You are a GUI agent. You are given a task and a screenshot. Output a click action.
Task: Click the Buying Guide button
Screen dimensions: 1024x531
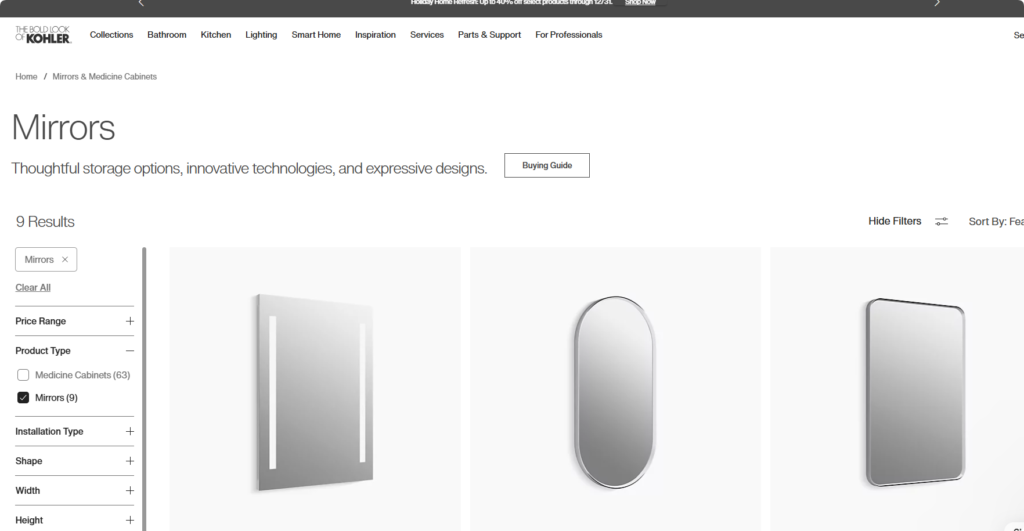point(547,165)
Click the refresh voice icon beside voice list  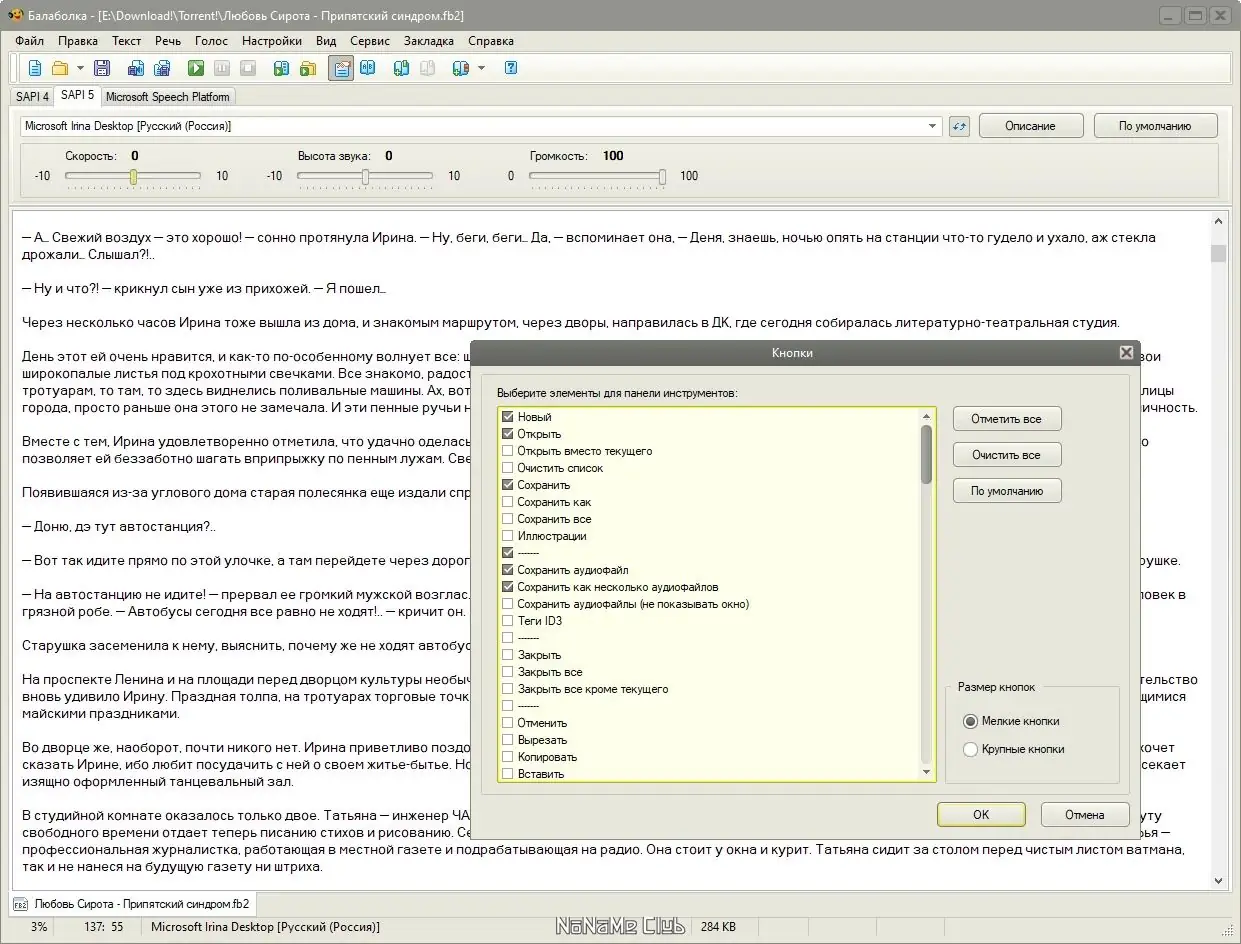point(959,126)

---

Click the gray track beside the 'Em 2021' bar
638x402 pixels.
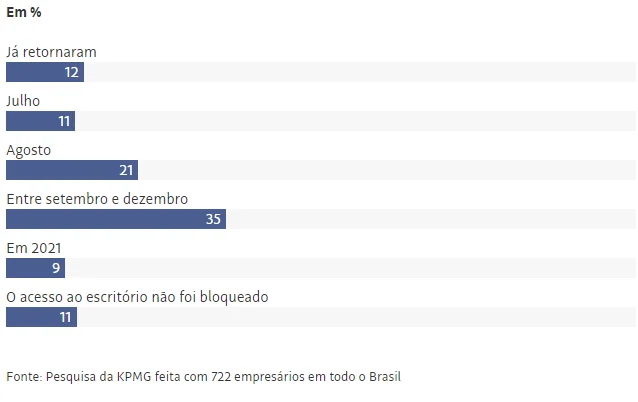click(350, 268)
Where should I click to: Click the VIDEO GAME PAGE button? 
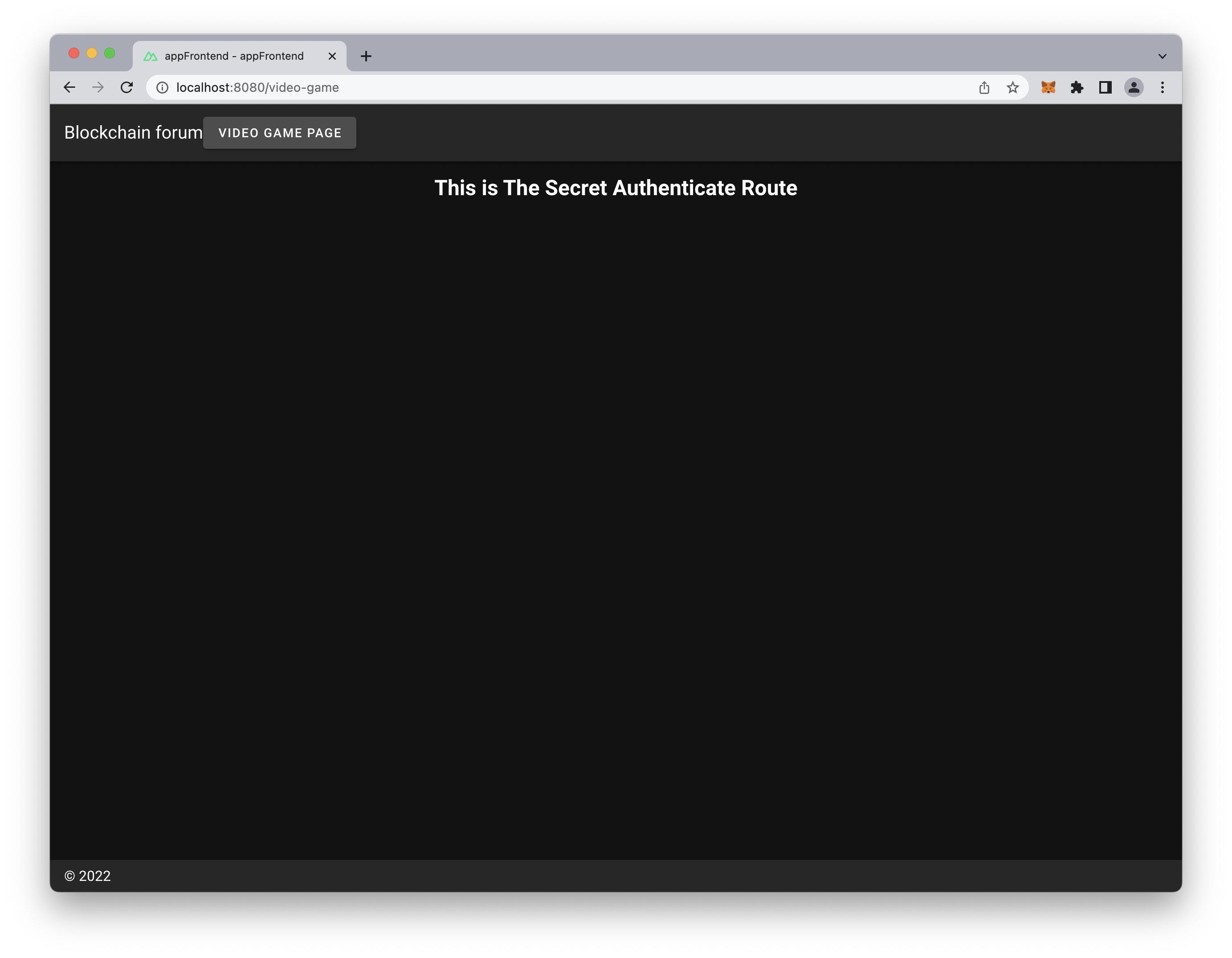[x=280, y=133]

[Task directions]: Pull out every line of the records above that contains the word "button", and copy each one in full.

[Solution for this task]:
Task: Click the Buying Guide button
Where should I click to: Click the VIDEO GAME PAGE button? 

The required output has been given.